**Short task**
Reproduce every one of the rows below word for word, leaving the pictures out.

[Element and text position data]
##########
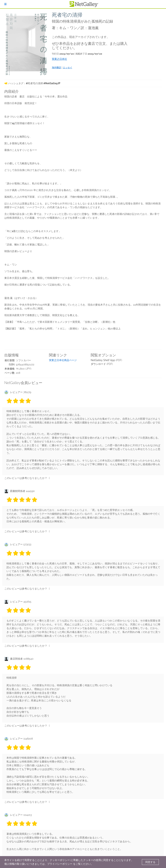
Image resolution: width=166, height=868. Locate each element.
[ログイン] (5, 4)
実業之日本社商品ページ (63, 360)
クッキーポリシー (60, 860)
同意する (150, 862)
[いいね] (49, 478)
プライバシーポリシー (59, 864)
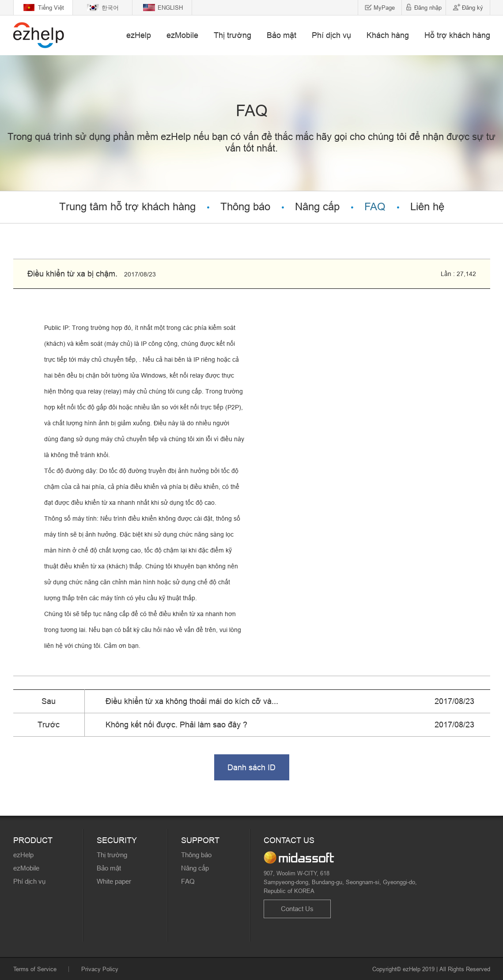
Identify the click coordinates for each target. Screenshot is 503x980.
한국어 (110, 8)
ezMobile (182, 35)
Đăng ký (473, 8)
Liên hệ (427, 207)
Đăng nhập (428, 8)
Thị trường (232, 35)
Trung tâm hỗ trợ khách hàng (127, 207)
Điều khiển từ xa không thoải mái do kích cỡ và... (192, 701)
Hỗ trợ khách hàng (457, 35)
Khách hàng (388, 35)
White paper (114, 881)
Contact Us (297, 908)
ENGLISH (170, 8)
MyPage (384, 8)
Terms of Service (35, 969)
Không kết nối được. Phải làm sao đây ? (176, 724)
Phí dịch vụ (331, 35)
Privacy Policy (100, 969)
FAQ (375, 207)
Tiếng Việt (51, 8)
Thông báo (245, 207)
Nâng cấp (317, 207)
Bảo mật (281, 35)
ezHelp (139, 35)
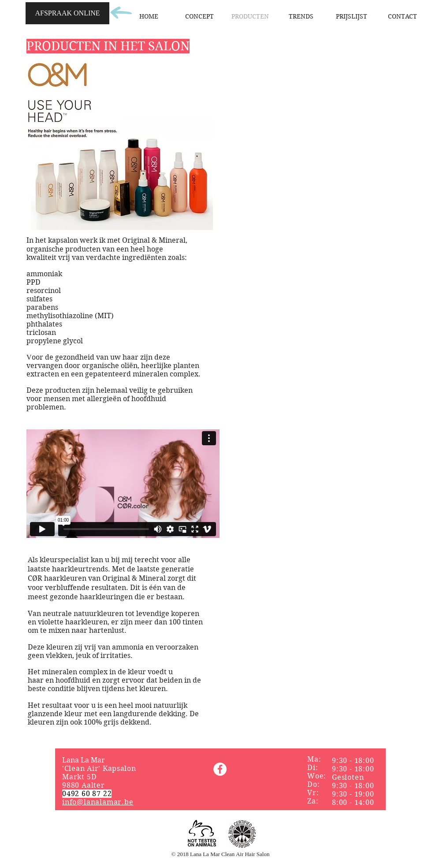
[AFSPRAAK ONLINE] (67, 13)
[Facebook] (220, 769)
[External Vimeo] (123, 484)
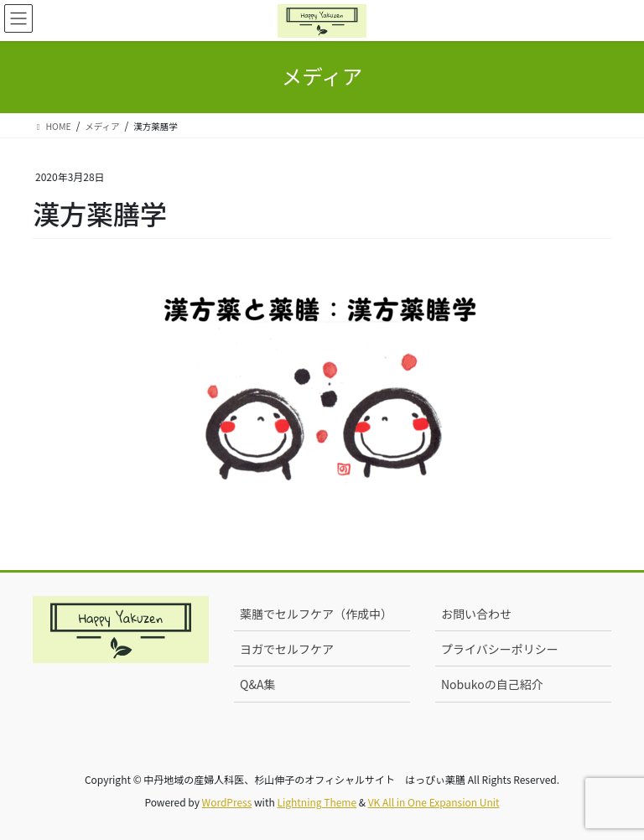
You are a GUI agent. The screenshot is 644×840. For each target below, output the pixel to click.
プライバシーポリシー (500, 649)
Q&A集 (257, 684)
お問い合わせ (476, 614)
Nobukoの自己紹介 (492, 684)
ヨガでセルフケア (287, 649)
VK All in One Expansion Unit (434, 801)
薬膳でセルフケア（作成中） (316, 614)
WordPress (227, 801)
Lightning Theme (316, 801)
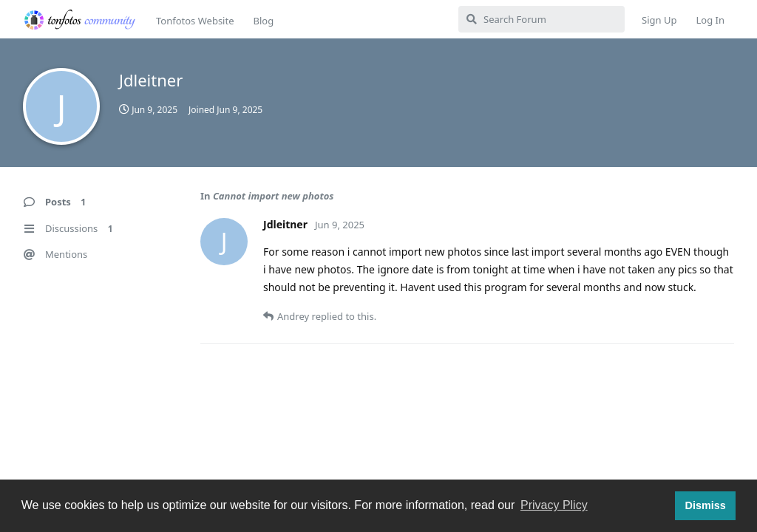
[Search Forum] (541, 19)
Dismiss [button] (705, 505)
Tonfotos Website (194, 21)
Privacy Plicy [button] (554, 505)
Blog (263, 21)
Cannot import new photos (274, 196)
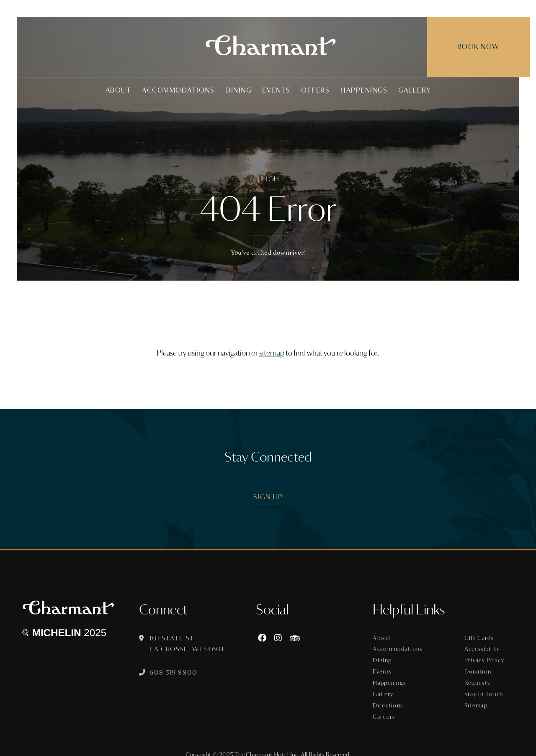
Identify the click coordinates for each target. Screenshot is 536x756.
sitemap (272, 353)
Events (386, 668)
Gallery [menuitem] (415, 90)
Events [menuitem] (276, 90)
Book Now (468, 46)
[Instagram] (281, 638)
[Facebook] (265, 638)
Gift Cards (480, 638)
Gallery (387, 688)
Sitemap (477, 698)
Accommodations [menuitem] (178, 90)
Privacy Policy (486, 658)
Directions (391, 698)
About (385, 638)
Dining (386, 658)
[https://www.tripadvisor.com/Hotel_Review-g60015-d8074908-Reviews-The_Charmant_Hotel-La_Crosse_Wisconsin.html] (298, 638)
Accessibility (484, 648)
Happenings (393, 678)
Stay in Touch (485, 688)
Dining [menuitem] (238, 90)
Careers (387, 708)
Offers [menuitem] (315, 90)
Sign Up (268, 497)
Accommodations (400, 648)
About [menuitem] (119, 90)
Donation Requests (479, 673)
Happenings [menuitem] (364, 90)
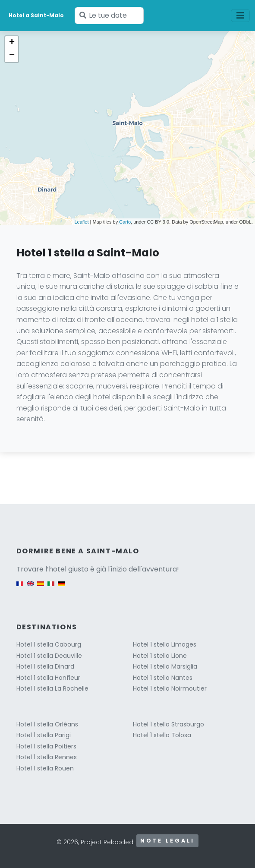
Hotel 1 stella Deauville (49, 656)
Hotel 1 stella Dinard (45, 666)
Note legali (167, 840)
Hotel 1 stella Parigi (44, 735)
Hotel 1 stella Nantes (163, 678)
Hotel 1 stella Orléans (47, 724)
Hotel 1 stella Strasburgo (168, 724)
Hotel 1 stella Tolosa (162, 735)
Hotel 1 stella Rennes (47, 757)
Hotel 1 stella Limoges (164, 644)
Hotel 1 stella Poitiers (46, 746)
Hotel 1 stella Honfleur (48, 678)
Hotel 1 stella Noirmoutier (170, 688)
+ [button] (12, 43)
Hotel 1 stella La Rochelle (52, 688)
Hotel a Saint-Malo (36, 15)
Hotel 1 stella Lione (160, 656)
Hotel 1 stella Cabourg (49, 644)
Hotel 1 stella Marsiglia (165, 666)
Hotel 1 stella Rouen (45, 768)
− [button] (12, 56)
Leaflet (81, 222)
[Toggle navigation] (240, 16)
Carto (125, 222)
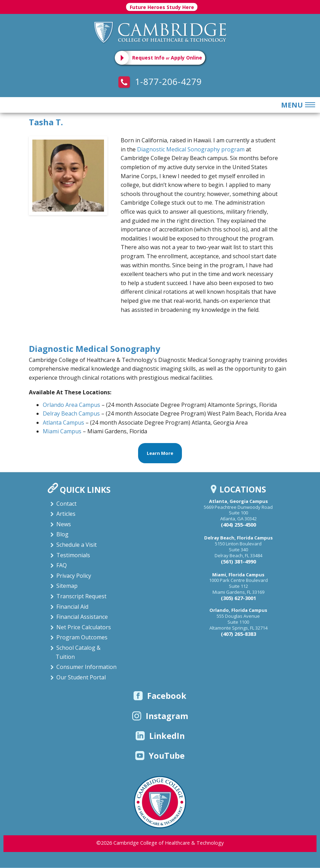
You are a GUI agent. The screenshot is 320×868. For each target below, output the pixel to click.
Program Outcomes (82, 637)
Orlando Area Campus (71, 405)
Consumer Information (86, 667)
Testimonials (73, 555)
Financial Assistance (82, 617)
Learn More (160, 453)
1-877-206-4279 (160, 81)
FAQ (62, 565)
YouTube (160, 756)
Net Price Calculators (83, 627)
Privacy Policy (74, 576)
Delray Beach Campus (71, 413)
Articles (66, 514)
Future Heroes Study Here (162, 7)
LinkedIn (160, 736)
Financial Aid (72, 607)
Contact (66, 504)
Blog (62, 534)
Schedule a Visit (77, 545)
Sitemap (67, 586)
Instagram (160, 716)
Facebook (160, 696)
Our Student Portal (81, 677)
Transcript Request (81, 596)
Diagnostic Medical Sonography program (191, 149)
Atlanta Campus (63, 423)
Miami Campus (63, 431)
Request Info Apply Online (167, 57)
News (64, 524)
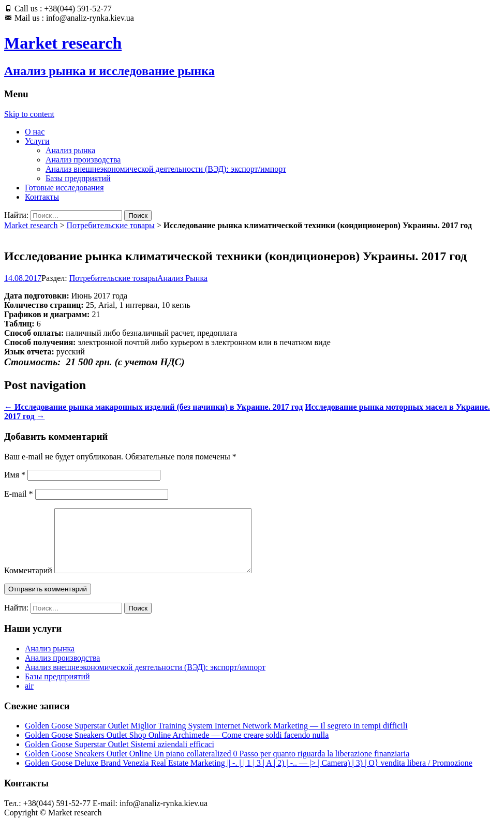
##########
**Worked solution**
Image resolution: width=166, height=868. Locate each element.
[ログイン] (5, 4)
実業之日本社商品ページ (63, 360)
クッキーポリシー (60, 860)
同意する (150, 862)
[いいね] (49, 478)
プライバシーポリシー (59, 864)
Identify the click coordinates for each target. Screenshot is 503x980.
한국어 (110, 8)
ezMobile (182, 35)
Đăng ký (473, 8)
Liên hệ (427, 207)
Đăng nhập (428, 8)
Thị trường (232, 35)
Trung tâm hỗ trợ khách hàng (127, 207)
Điều khiển từ xa không thoải mái do kích cỡ và... (192, 701)
Hỗ trợ khách hàng (457, 35)
Khách hàng (388, 35)
White paper (114, 881)
Contact Us (297, 908)
ENGLISH (170, 8)
MyPage (384, 8)
Terms of Service (35, 969)
Không kết nối được. Phải làm sao đây ? (176, 724)
Phí dịch vụ (331, 35)
Privacy Policy (100, 969)
FAQ (375, 207)
Tiếng Việt (51, 8)
Thông báo (245, 207)
Nâng cấp (317, 207)
Bảo mật (281, 35)
ezHelp (139, 35)
[AFSPRAAK ONLINE] (67, 13)
[Facebook] (220, 769)
[External Vimeo] (123, 484)
You are a GUI agent. The screenshot is 644×840. For each target below, output the pixel to click.
プライバシーポリシー (500, 649)
Q&A集 (257, 684)
お問い合わせ (476, 614)
Nobukoの自己紹介 (492, 684)
ヨガでセルフケア (287, 649)
VK All in One Expansion Unit (434, 801)
薬膳でセルフケア（作成中） (316, 614)
WordPress (227, 801)
Lightning Theme (316, 801)
[Search Forum] (541, 19)
Dismiss [button] (705, 505)
Tonfotos Website (194, 21)
Privacy Plicy [button] (554, 505)
Blog (263, 21)
Cannot import new photos (274, 196)
Identify the click coordinates for each target. Screenshot is 536x756.
sitemap (272, 353)
Events (386, 668)
Gallery [menuitem] (415, 90)
Events [menuitem] (276, 90)
Book Now (468, 46)
[Instagram] (281, 638)
[Facebook] (265, 638)
Gift Cards (480, 638)
Gallery (387, 688)
Sitemap (477, 698)
Accommodations [menuitem] (178, 90)
Privacy Policy (486, 658)
Directions (391, 698)
About (385, 638)
Dining (386, 658)
[https://www.tripadvisor.com/Hotel_Review-g60015-d8074908-Reviews-The_Charmant_Hotel-La_Crosse_Wisconsin.html] (298, 638)
Accessibility (484, 648)
Happenings (393, 678)
Stay in Touch (485, 688)
Dining [menuitem] (238, 90)
Careers (387, 708)
Offers [menuitem] (315, 90)
Sign Up (268, 497)
Accommodations (400, 648)
About [menuitem] (119, 90)
Donation Requests (479, 673)
Happenings [menuitem] (364, 90)
Hotel 1 stella Deauville (49, 656)
Hotel 1 stella Dinard (45, 666)
Note legali (167, 840)
Hotel 1 stella Parigi (44, 735)
Hotel 1 stella Nantes (163, 678)
Hotel 1 stella Orléans (47, 724)
Hotel 1 stella Strasburgo (168, 724)
Hotel 1 stella Tolosa (162, 735)
Hotel 1 stella Rennes (47, 757)
Hotel 1 stella Limoges (164, 644)
Hotel 1 stella Poitiers (46, 746)
Hotel 1 stella Honfleur (48, 678)
Hotel 1 stella Noirmoutier (170, 688)
+ [button] (12, 43)
Hotel 1 stella La Rochelle (52, 688)
Hotel a Saint-Malo (36, 15)
Hotel 1 stella Lione (160, 656)
Hotel 1 stella Cabourg (49, 644)
Hotel 1 stella Marsiglia (165, 666)
Hotel 1 stella Rouen (45, 768)
− [button] (12, 56)
Leaflet (81, 222)
[Toggle navigation] (240, 16)
Carto (125, 222)
You are a GUI agent. The screenshot is 320×868. For each target below, output the pixel to click.
Program Outcomes (82, 637)
Orlando Area Campus (71, 405)
Consumer Information (86, 667)
Testimonials (73, 555)
Financial Assistance (82, 617)
Learn More (160, 453)
1-877-206-4279 (160, 81)
FAQ (62, 565)
YouTube (160, 756)
Net Price Calculators (83, 627)
Privacy Policy (74, 576)
Delray Beach Campus (71, 413)
Articles (66, 514)
Future Heroes Study Here (162, 7)
LinkedIn (160, 736)
Financial Aid (72, 607)
Contact (66, 504)
Blog (62, 534)
Schedule a Visit (77, 545)
Sitemap (67, 586)
Instagram (160, 716)
Facebook (160, 696)
Our Student Portal (81, 677)
Transcript Request (81, 596)
Diagnostic Medical Sonography program (191, 149)
Atlanta Campus (63, 423)
Miami Campus (63, 431)
Request Info Apply Online (167, 57)
News (64, 524)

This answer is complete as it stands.